Dogs from 30 different breeds that ranged in age from puppies to adults were found Friday at a large-scale commercial breeding facility in a rural part of Montreal. They were reported to be living in unsanitary conditions without sufficient food and water. Many of the dogs suffered from skin and respiratory problems.
A routine inspection of the facility during the day on Friday led officials from the Quebec Ministry of Agriculture, Fisheries and Food back to the puppy mill that evening to seize the animals. Workers from Humane Society International Canada accompanied them.
It took until late Saturday night for workers to transport all of the dogs to an emergency shelter set up outside Montreal.
Guy Auclair, a spokesperson for the Quebec Ministry of Agriculture, Fisheries and Food, said the scale of the seizure is “without precedent in Quebec.”
Rebecca Aldworth, executive director for the Humane Society said, “It was quite the logistical effort. We’re used to transporting animals in emergency situations but this was a very intensive, long operation.”
Lauren Scott, also with the organization said, “I personally can say that I found it heartbreaking to see what these dogs have endured.”
Volunteers with RedRover Responders and ANIMA-Quebec will provide round-the-clock care for the dogs while they are evaluated by veterinarians and the court decides if they will be adopted or returned to the owner of the puppy mill.

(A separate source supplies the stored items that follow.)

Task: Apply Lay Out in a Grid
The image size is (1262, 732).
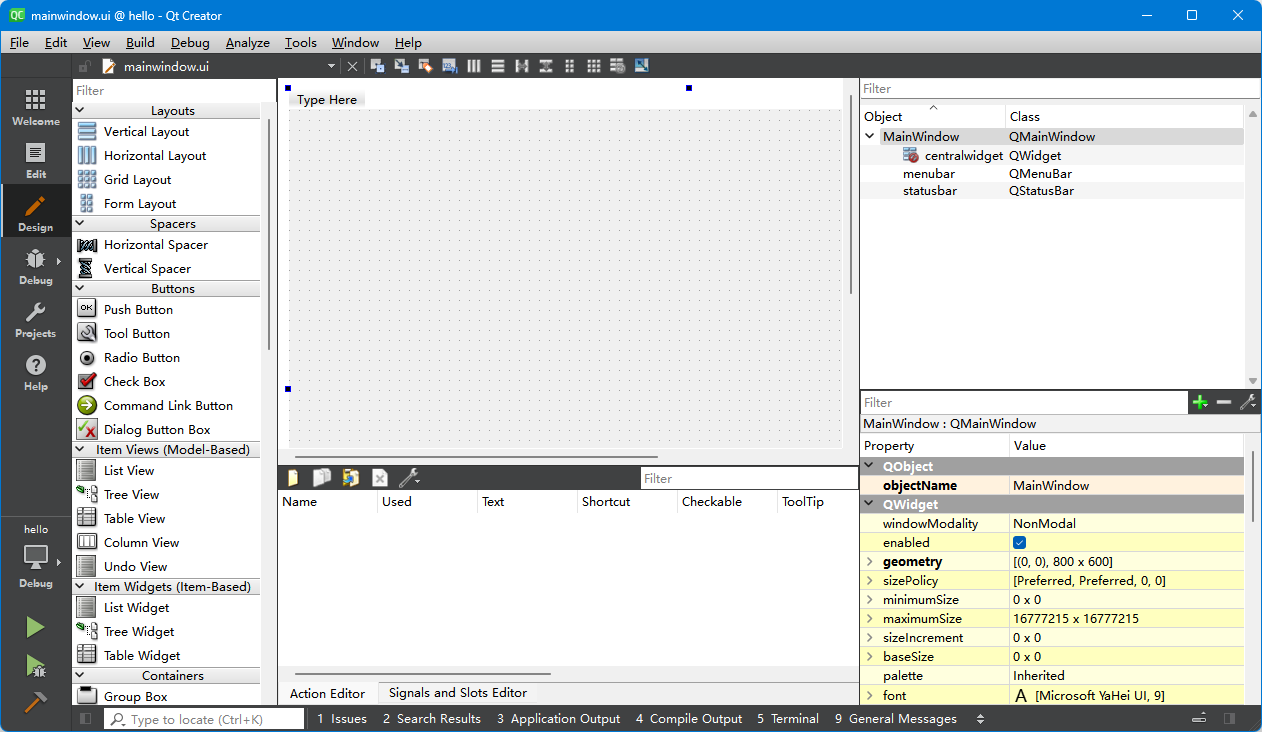Action: tap(593, 66)
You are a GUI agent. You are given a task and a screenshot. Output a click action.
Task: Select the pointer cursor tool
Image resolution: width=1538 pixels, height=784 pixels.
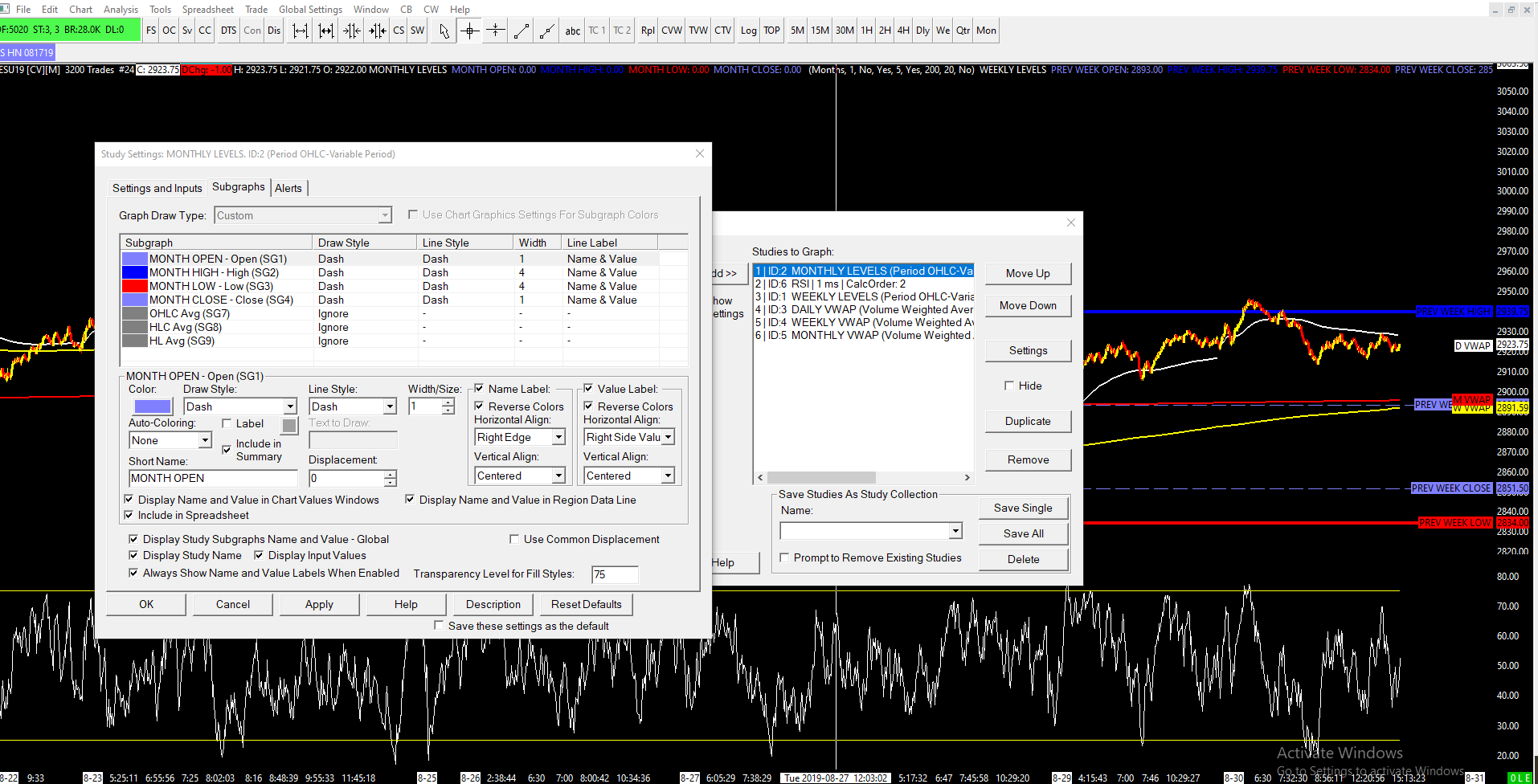click(444, 31)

Owner Refutes Abuse Claims
Charlene Labombard who operates Paws “R” Us defended her breeding facility. She told the Montreal Gazette that her family started breeding dogs 20 years ago.
She accused inspectors of seizing the dogs because of “cobwebs on the ceiling” and because the “floors weren’t tiled.” She also blamed the dogs’ genes for some of the defects found on them.

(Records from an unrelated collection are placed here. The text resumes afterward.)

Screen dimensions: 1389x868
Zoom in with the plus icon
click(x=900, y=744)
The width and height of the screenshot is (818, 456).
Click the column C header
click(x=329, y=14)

On Sunday, Labombard told the Toronto Sun the raid had been a “setup.” “She believes a disgruntled former client and the animal rights community are behind the raid.”
The client admitted she gave information to officials after several of the dogs she purchased became sick and died. The two parties have been in a legal battle for the past 3 years.
Photo from jwbonez via flickr
The raid took place as Quebec prepares to release updated Animal Welfare Regulations for puppy and kitten mills. There are an estimated 800 unregulated breeding facilities in Montreal. A series of disturbing abuse cases earlier this year gave Quebec the title of “the best province to be an animal abuser” from the Animal Legal Defense Fund.
The new Animal Welfare Regulations are straightforward and set minimum standards for cleanliness, euthanasia and abandoning animals.
They also call for the animals to have access to food and water, proper cages and sufficient exercise. An increase in fines and possible jail time is included for those found guilty of animal cruelty.